Кроме того, Монтегю втайне разрабатывал совместно с Лэйем и другими планы насчет того, чтобы ЦРУ вплотную занималось составлением обобщенных оценок угроз, исходящих извне, угроз, на которые следовало реагировать в спешном порядке. Однако институт ЦРУ не был составной частью высшего правительственного аппарата. В этом смысле симптоматично, что когда в июне 1950 года разразился первый кризис того времени и Трумэн созвал СНБ, Хилленкеттер не присутствовал на этой встрече. Еще до того, как Северная Корея начала войну, ЦРУ несколько раз выступало с предупреждениями по этому поводу, однако доклады его не были достаточно выразительны, чтобы обратить на себя должное внимание СНБ. ЦРУ подверглось критике, отчасти несправедливой, за то, что не сумело предвидеть вспышку военных действий в Азии, и чуть ли не вся верховная администрация вдруг пришла к выводу о необходимости неких крутых мер против ЦРУ. Но тут разразилась корейская война, дав разведке возможность, как и в предыдущую войну, отлично зарекомендовать себя в сфере сбора разведданных и их анализа.
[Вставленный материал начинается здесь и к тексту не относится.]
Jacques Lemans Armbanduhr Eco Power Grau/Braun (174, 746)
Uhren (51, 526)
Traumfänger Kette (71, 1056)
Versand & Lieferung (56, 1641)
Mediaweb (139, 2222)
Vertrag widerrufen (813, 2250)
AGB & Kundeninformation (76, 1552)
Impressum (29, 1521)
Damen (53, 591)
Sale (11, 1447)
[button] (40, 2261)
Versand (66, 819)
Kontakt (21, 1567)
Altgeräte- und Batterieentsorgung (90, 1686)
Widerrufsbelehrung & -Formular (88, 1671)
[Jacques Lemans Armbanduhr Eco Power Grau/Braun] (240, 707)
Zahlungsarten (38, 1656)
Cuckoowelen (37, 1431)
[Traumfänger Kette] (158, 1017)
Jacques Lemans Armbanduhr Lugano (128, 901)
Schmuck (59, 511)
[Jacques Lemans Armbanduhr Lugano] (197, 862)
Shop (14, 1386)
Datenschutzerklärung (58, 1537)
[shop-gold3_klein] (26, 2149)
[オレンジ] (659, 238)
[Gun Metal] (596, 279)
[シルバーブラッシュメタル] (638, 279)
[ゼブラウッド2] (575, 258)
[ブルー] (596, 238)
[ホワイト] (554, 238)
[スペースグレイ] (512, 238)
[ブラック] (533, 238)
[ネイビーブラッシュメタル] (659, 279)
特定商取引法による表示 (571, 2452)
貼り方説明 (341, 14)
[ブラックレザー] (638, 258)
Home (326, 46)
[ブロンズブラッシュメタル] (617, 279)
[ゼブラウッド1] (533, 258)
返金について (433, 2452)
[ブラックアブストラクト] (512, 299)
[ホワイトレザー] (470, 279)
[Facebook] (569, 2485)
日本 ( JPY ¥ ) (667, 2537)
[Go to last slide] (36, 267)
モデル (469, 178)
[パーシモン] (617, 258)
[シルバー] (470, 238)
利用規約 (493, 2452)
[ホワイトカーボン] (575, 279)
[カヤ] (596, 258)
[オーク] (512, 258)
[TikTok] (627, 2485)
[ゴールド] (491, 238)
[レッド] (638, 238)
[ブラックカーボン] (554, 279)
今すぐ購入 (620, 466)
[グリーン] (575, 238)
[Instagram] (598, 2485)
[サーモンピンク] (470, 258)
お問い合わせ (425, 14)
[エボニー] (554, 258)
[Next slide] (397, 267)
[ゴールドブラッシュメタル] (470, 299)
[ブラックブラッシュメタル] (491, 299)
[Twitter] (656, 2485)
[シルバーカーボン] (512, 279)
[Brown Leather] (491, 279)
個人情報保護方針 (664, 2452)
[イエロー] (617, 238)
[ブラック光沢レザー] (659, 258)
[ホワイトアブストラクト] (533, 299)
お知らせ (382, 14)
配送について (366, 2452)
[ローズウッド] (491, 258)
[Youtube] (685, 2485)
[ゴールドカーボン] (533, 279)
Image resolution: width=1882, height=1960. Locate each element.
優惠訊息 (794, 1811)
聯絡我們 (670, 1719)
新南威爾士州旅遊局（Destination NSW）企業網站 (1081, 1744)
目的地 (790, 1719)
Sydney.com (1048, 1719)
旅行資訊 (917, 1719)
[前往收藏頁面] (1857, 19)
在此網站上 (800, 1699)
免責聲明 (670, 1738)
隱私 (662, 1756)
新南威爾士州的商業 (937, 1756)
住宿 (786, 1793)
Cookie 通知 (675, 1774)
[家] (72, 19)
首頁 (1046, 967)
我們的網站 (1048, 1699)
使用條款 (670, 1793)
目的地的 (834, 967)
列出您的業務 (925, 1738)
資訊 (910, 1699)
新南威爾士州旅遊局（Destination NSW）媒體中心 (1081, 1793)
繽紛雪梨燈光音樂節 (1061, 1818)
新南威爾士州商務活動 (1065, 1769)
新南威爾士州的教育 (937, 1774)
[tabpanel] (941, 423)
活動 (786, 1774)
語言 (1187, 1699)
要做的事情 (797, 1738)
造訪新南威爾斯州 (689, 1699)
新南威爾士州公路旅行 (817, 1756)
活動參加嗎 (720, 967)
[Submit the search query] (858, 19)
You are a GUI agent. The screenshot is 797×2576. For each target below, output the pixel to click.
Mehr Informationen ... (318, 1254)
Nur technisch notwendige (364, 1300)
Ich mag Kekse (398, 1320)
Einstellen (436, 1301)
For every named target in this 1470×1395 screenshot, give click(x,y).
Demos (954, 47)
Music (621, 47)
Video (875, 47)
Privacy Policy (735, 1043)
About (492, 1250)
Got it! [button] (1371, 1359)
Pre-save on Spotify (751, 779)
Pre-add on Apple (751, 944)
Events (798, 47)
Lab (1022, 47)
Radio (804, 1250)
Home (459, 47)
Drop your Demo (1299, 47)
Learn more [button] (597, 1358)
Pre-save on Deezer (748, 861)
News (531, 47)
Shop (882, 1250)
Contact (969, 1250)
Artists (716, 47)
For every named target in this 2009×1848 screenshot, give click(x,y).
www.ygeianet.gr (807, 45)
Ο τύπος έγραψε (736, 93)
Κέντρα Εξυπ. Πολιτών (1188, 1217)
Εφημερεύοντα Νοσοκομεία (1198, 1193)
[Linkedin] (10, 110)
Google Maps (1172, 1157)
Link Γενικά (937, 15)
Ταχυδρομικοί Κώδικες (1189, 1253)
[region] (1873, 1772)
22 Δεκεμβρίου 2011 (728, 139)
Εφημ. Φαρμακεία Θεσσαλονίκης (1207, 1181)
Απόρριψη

Реформы Беделла Смита: 1950–1953 гг.

Обрушившаяся на ЦРУ очередная волна реформ погрузила его на добрый год во всяческую суматоху, зато конструктивные результаты реформ начали сказываться сразу. В качестве первого шага кое-что сделало УДО — в ответ на возникшие в результате корейской войны требования: был создан центр исследований и оценки информации из всех источников, где данные разведки средствами связи (все еще наиболее значительный источник информации — особенно о советской экономике и военном потенциале) всесторонне изучались аналитиками с привлечением данных из других источников.

Новый штат аналитиков в УДО поломал барьеры, отделяющие результаты трудов разведки средствами связи от других отделов ЦРУ (то, что так никогда и не совершено было УСС) Однако, когда я только начал работать в ЦРУ в 1949 году, двери, ведущие в отдел разведки средствами связи, всегда были на замке. Аналитики, которым необходимо было периодически навешать этот отдел, дабы быть в курсе новостей, должны были получить на то специальное разрешение. Доступ к материалам перехвата все еще был делом очень трудным, что было следствием уважения к взглядам сотрудников военных служб, отражающим опыт времен второй мировой войны, когда эти данные были доступны лишь верховному командованию и наиболее высоким правительственным чинам. Контрразведка была, конечно, за сохранение этой системы, но более прогрессивный подход требовал перемен. Ответственным за обращение с данными перехвата был бывший офицер военно-морской разведки средствами связи Найт Макмахан. Несмотря на архаическую систему ограничений, он делал все возможное, чтобы столь богатый информацией источник не пребывал втуне.